Saving titanic.csv to titanic.csv


In [28]:
import io
titanic = pd.read_csv("titanic.csv")

titanic_lite = titanic.loc[:,["Embarked", "Age", "Fare","Survived"]]
titanic_lite = titanic_lite.loc[titanic_lite.isna().sum(axis = 1)==0,:]


In [29]:
def clasification_data(observation, arbol):
  question = list(arbol.keys())[0] 

  if question.split()[1] == '<=':

    if observation[question.split()[0]] <= float(question.split()[2]):
      answer = arbol[question][0]
    else:
      answer = arbol[question][1]

  else:

    if observation[question.split()[0]] in (question.split()[2]):
      answer = arbol[question][0]
    else:
      answer = arbol[question][1]

  # If the answer is not a dictionary
  if not isinstance(answer, dict):
    return answer
  else:
    residual_tree = answer
    return clasification_data(observation, answer)

In [30]:
titanic_prediction = []
num_obs = 20

for i in range(num_obs):
  obs_pred = clasification_data(titanic_lite.iloc[i,:], titanic_tree)
  titanic_prediction.append(obs_pred)

print("Predictions: ",titanic_prediction,
"\n\nReal values:", titanic_lite.Survived[:num_obs].to_numpy())

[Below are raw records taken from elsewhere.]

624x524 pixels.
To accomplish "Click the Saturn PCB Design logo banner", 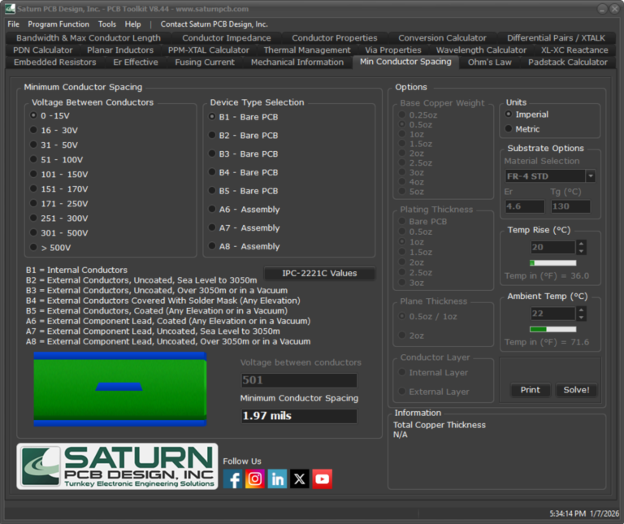I will [117, 466].
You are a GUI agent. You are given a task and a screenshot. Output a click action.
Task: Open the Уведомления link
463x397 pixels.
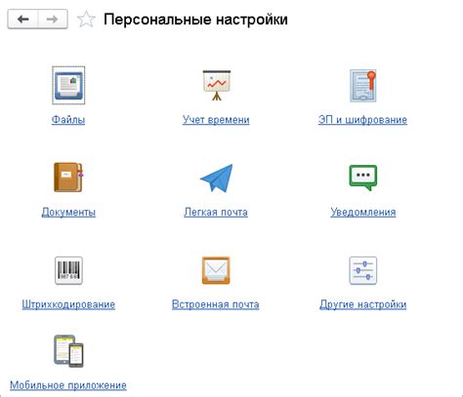(363, 212)
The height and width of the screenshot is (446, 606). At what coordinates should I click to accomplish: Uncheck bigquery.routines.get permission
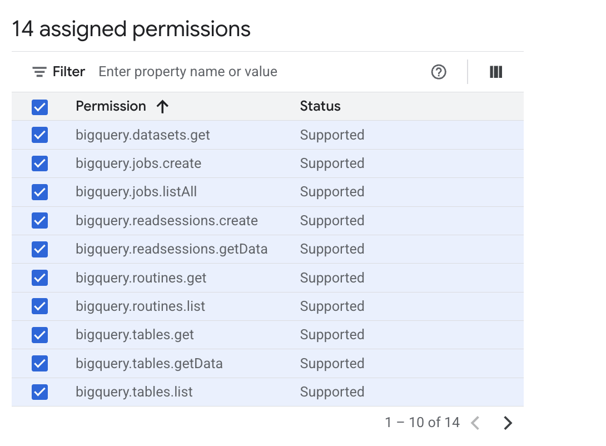pos(39,277)
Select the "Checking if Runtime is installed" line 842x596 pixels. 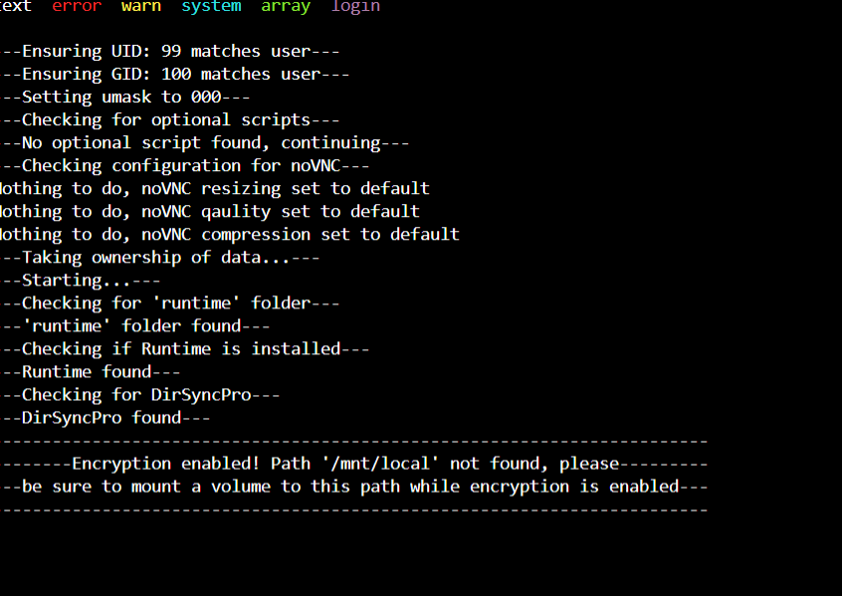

Predictions:  [0, 1, 0, 1, 1, 0, 0, 0, 1, 0, 1, 1, 1, 0, 1, 0, 0, 1, 0, 0] 

Real values: [0 1 1 1 0 0 0 1 1 1 1 0 0 0 1 0 0 0 1 1]


### Conclusion
I think the best way to know an algorithm is to program it from scratch. And we have looked at different stages of data processing, training and evaluation that you would normally come across while growing a tree or training any other such classifier.